If you’re a graphic designer for a company, you most likely just work on the projects that arrive on your desk and don’t ask any questions about where they came from. This is one of the best things about being employed; you don’t need to worry about generating business (unless you’re in sales), and you can focus your energy on creative pursuits.

However, as a freelance graphic designer, nobody is going to hand you work on a plate. A huge part of a freelancer’s role is heading out into the world and sourcing your own business. This means setting your prices, preparing a pitch, and negotiating with prospective clients. If you’re not prepared to get out there and pitch for work, then freelancing might not be for you.

You need to work independently. 

Many people look enviously at freelancers because they don’t have to answer to a boss. In a traditional office setting, employees are told what to do, how to do it, and when to do it by. Although some leeway is permitted, they need to deliver work that is articulated by management and is in keeping with the company’s objectives. Although it can result in pressure, being told what to do is comforting for some people and helps them to stay focused.

When you work as a freelancer, you don’t have the security provided by a boss. There’s nobody to tell you what to do or to pressurize you into working in a certain way. While this is liberating for lots of people, it’s not easy to work independently. You need to find your own clients, set your own prices, manage your delivery timeframes, and chase up invoice payments. Motivating yourself to work independently is vital to becoming a successful freelancer.

You need to handle rejection well. 

Freelancing isn’t a walk in the park. While it’s truly liberating in the long run, you have to work extremely hard to find clients to work for. Because of this, there is going to be a lot of rejection. You will find yourself pitching for countless projects without hearing anything back, and time and time again, your estimates will be shut down and rejected.

Naturally, this is demoralizing, but you need to be able to use it to your advantage. To a freelancer, every rejection is a learning opportunity. It’s a chance to pivot and improve your pitch for the next project instead of sitting at home beating yourself up. Rejection is part of every freelancer’s reality, so you need to be able to deal with it well and respond to it positively.

You need to be passionate about your work. 

While it’s easy to earn a paycheck by completing work that you’re not passionate about in order to pay the bills, it’s much harder to work as a freelancer on projects that don’t pique your interest. When you’re working for yourself, you have to be motivated to get up every day and get to work on your projects. If you’re not passionate about what you’re doing, it becomes incredibly difficult to find business.

What’s more, passion for what you’re doing breeds new opportunities. Passionate freelancers are always looking to add to their portfolios and are constantly seeking to improve their skills and practices. As such, they’re able to access better opportunities, which potentially means more clients and more money.

So, do you think you will excel at freelancing? 

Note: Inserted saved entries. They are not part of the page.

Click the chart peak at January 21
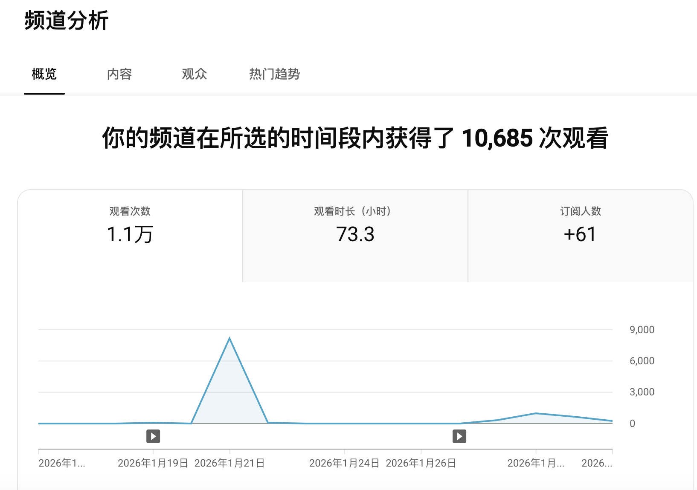The width and height of the screenshot is (697, 490). point(229,339)

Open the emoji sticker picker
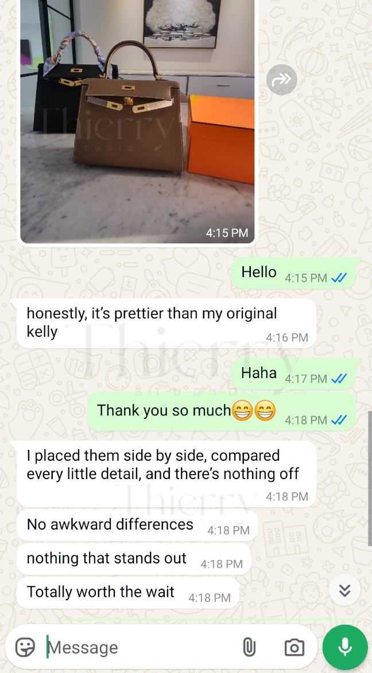point(25,647)
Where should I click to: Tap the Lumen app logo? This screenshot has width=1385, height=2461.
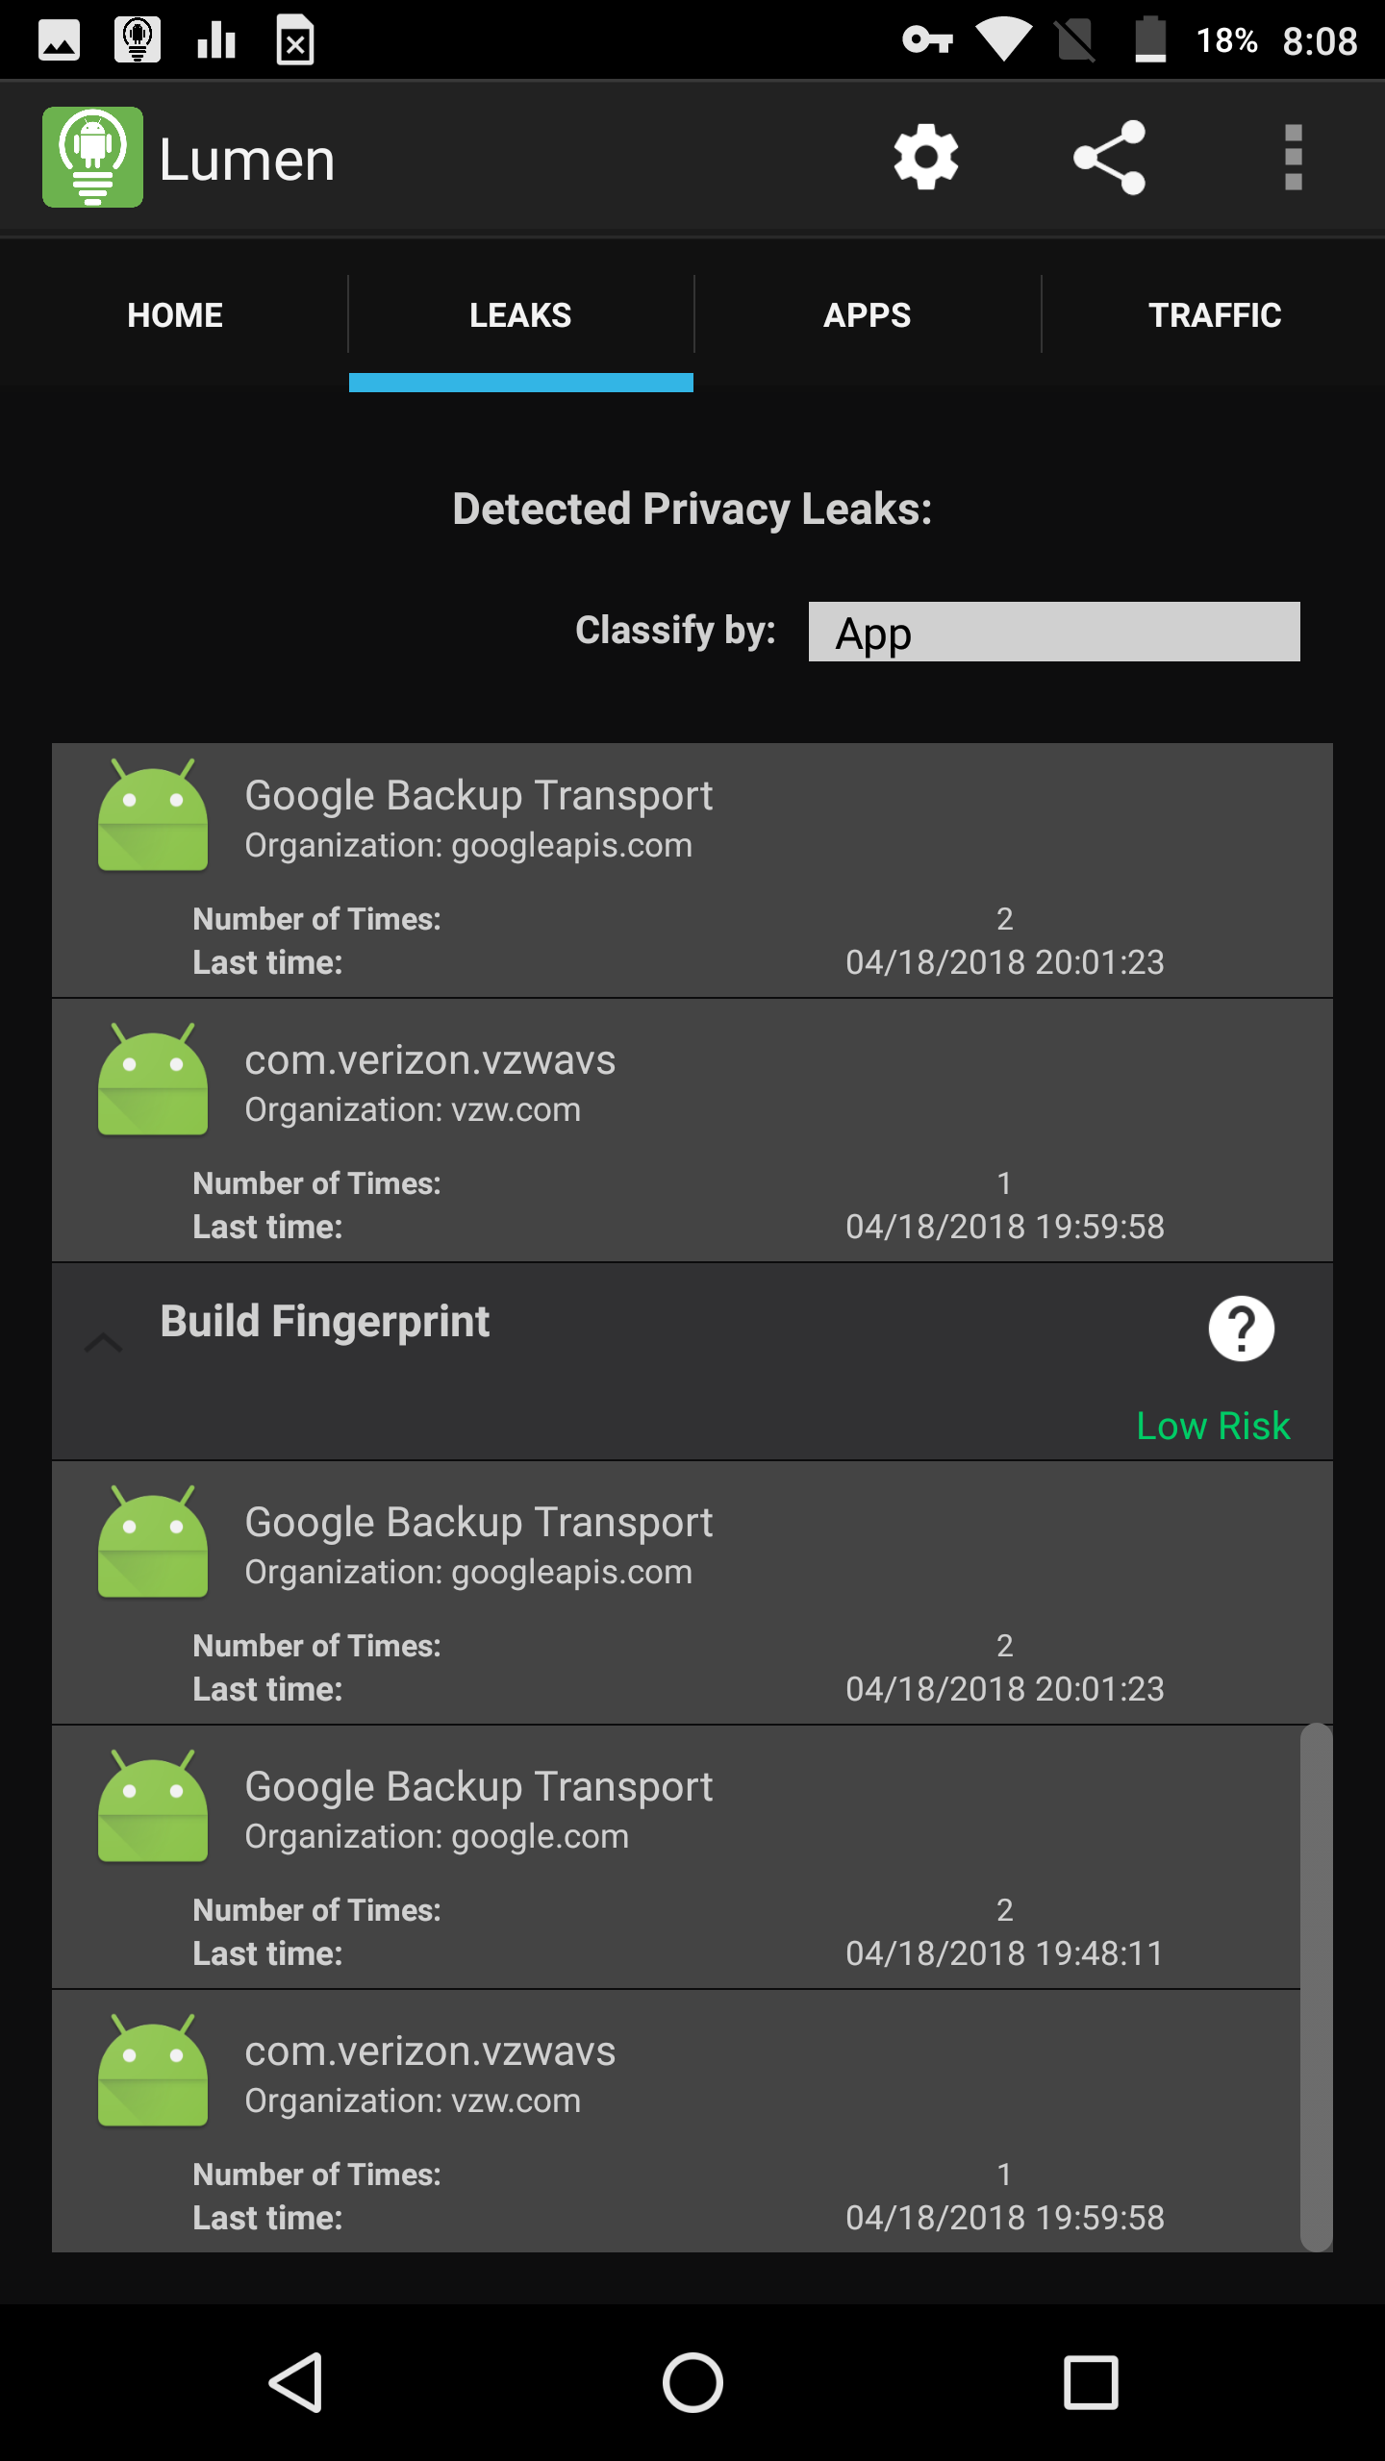point(92,158)
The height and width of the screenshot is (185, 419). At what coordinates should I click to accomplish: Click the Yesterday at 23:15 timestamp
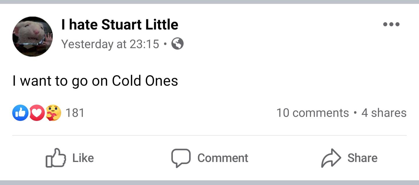[x=110, y=44]
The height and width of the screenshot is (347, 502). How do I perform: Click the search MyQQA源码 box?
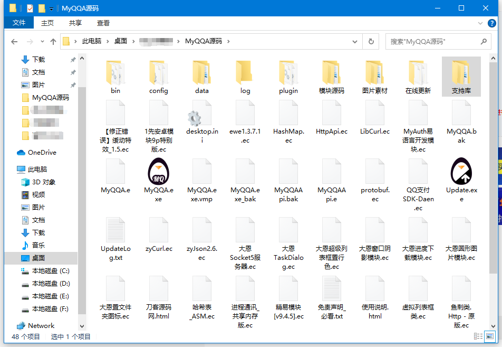click(x=432, y=41)
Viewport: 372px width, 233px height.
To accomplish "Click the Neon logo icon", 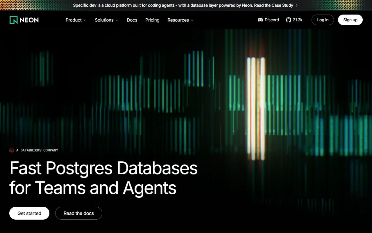I will point(13,20).
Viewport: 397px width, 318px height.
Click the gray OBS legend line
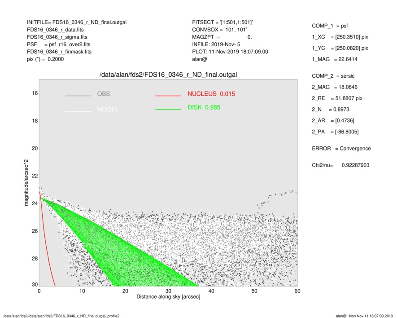click(x=78, y=96)
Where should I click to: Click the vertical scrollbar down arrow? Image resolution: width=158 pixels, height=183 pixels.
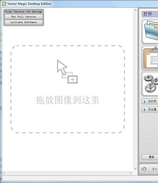[x=136, y=169]
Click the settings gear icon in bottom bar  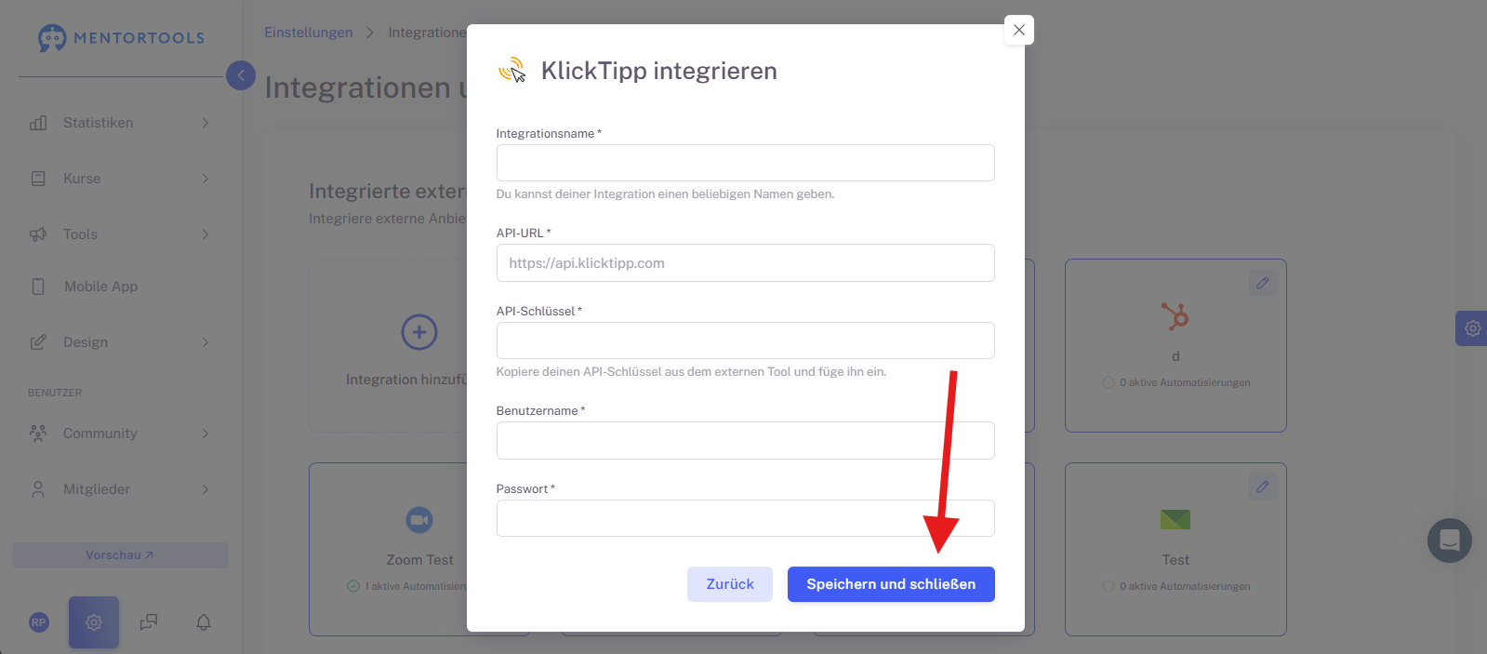94,622
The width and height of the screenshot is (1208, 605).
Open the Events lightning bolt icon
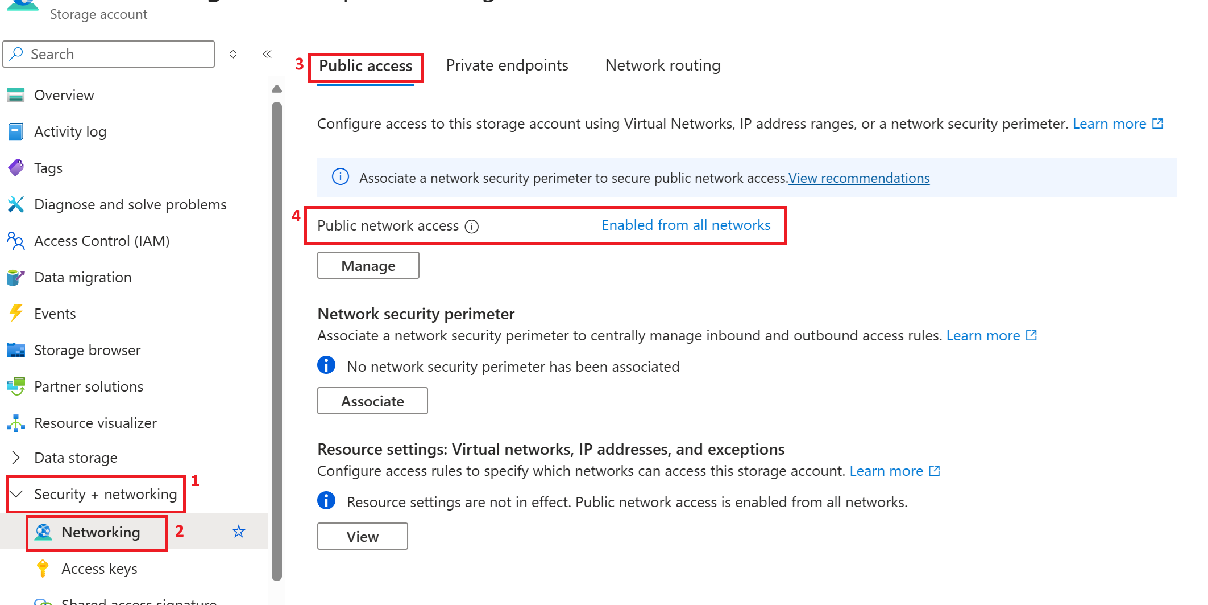(16, 314)
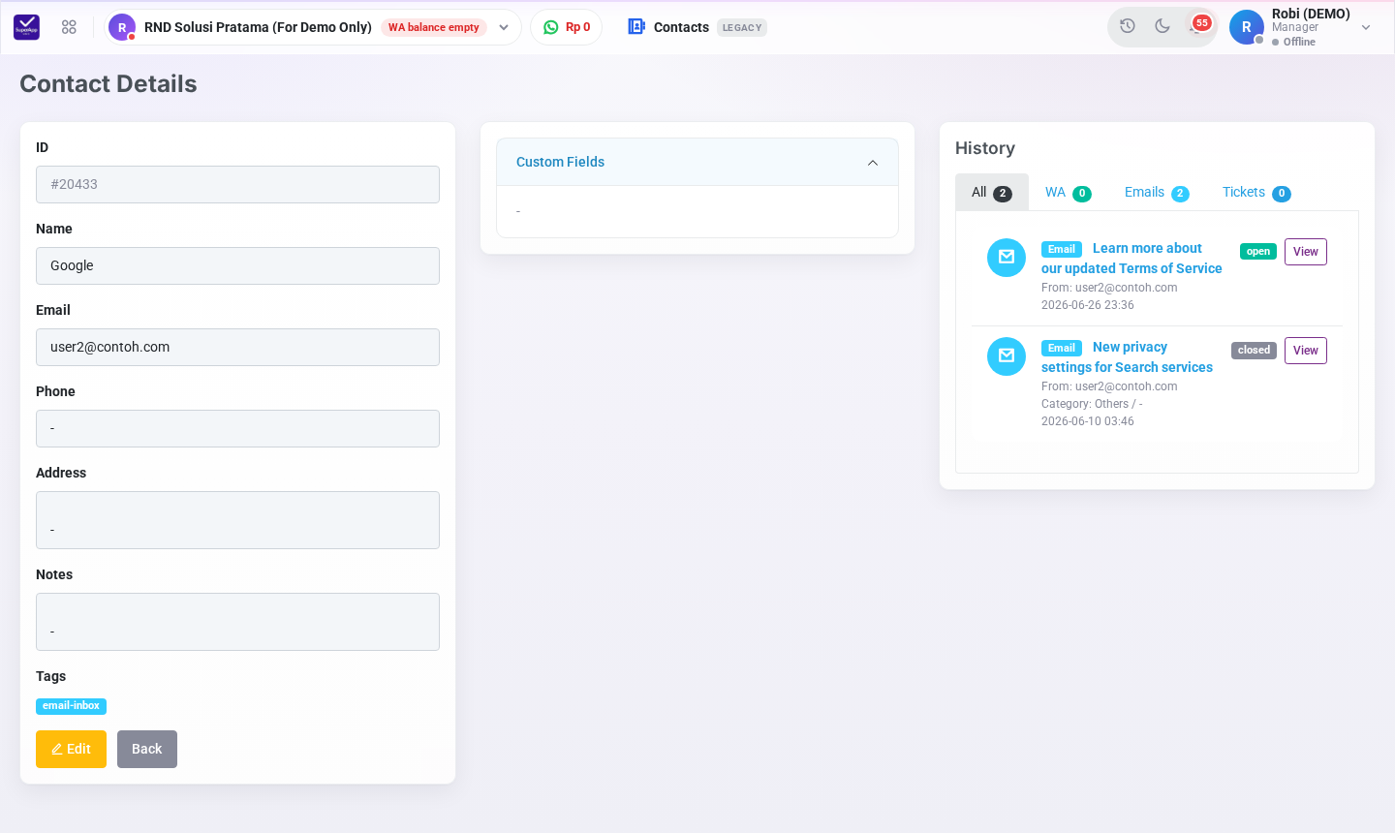Click the yellow Edit button
The height and width of the screenshot is (833, 1395).
(71, 749)
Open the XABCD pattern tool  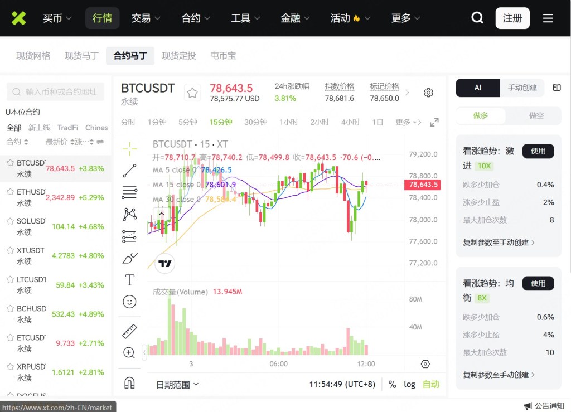point(129,214)
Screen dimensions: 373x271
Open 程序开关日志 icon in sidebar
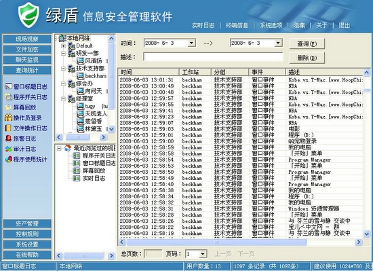[9, 97]
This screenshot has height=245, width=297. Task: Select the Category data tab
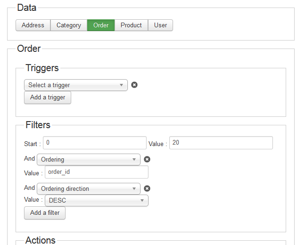pos(69,25)

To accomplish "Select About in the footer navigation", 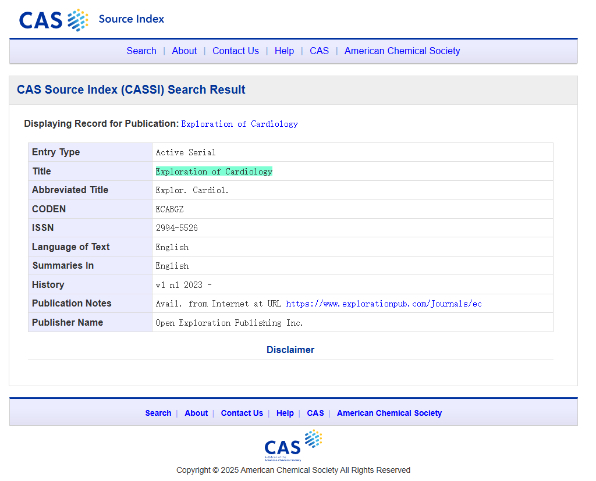I will pos(196,414).
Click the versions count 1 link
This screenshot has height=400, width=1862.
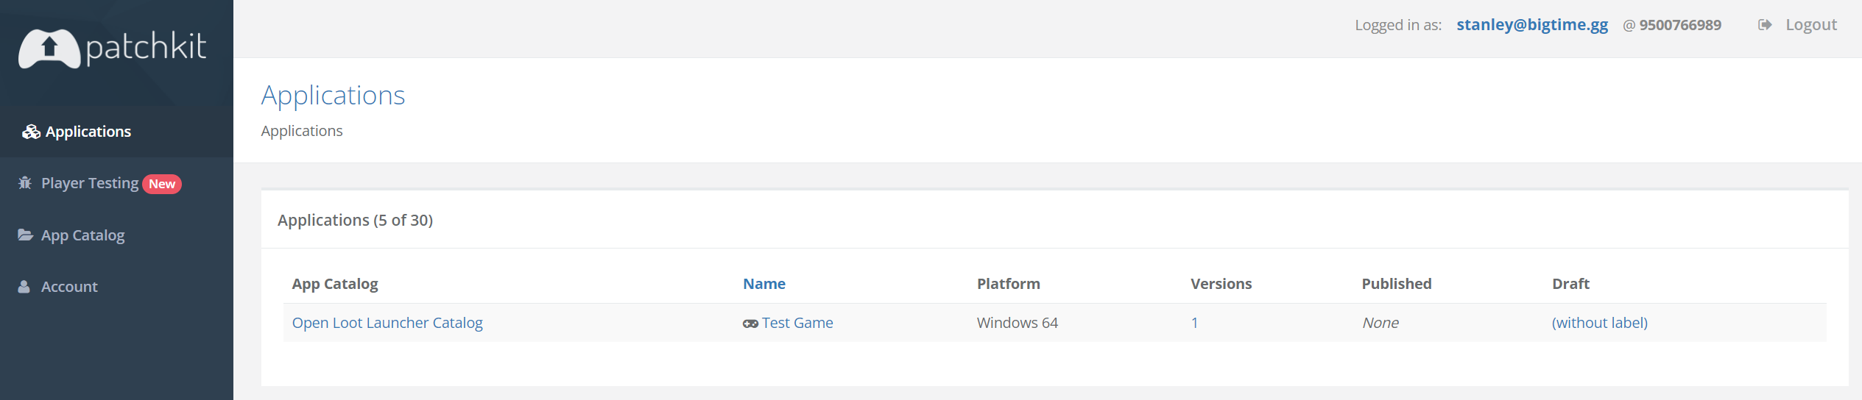coord(1194,323)
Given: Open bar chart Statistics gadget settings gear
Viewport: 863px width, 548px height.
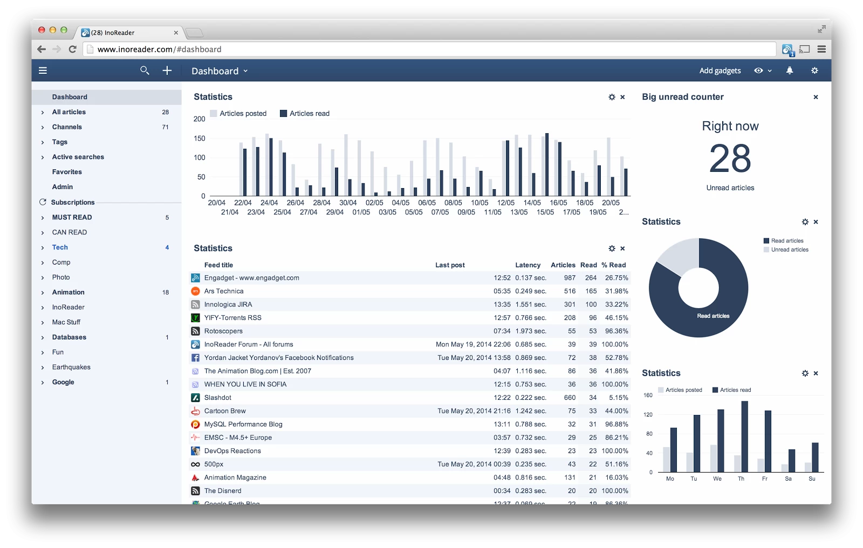Looking at the screenshot, I should (612, 97).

The five traits that we’ve introduced here are all characteristics shared by successful freelancers. It’s important to recognize that there’s not one type of personality best suited to freelancing. For instance, the personality of a popular YouTuber is likely to be very different from that of a ghostwriter. But they’re very likely to share these characteristics and have the necessary attitude and aptitude for working independently as a freelancer.

Before you start looking for clients, you need to be honest with yourself about whether or not freelancing is for you. Some people need the additional support and guidance offered by line managers and are grateful for the fact that they don’t have to look for their own business. But if you do match the criteria listed here, and are excited about the prospect of marketing your skills to potential clients, then freelancing could well be the perfect career move for you.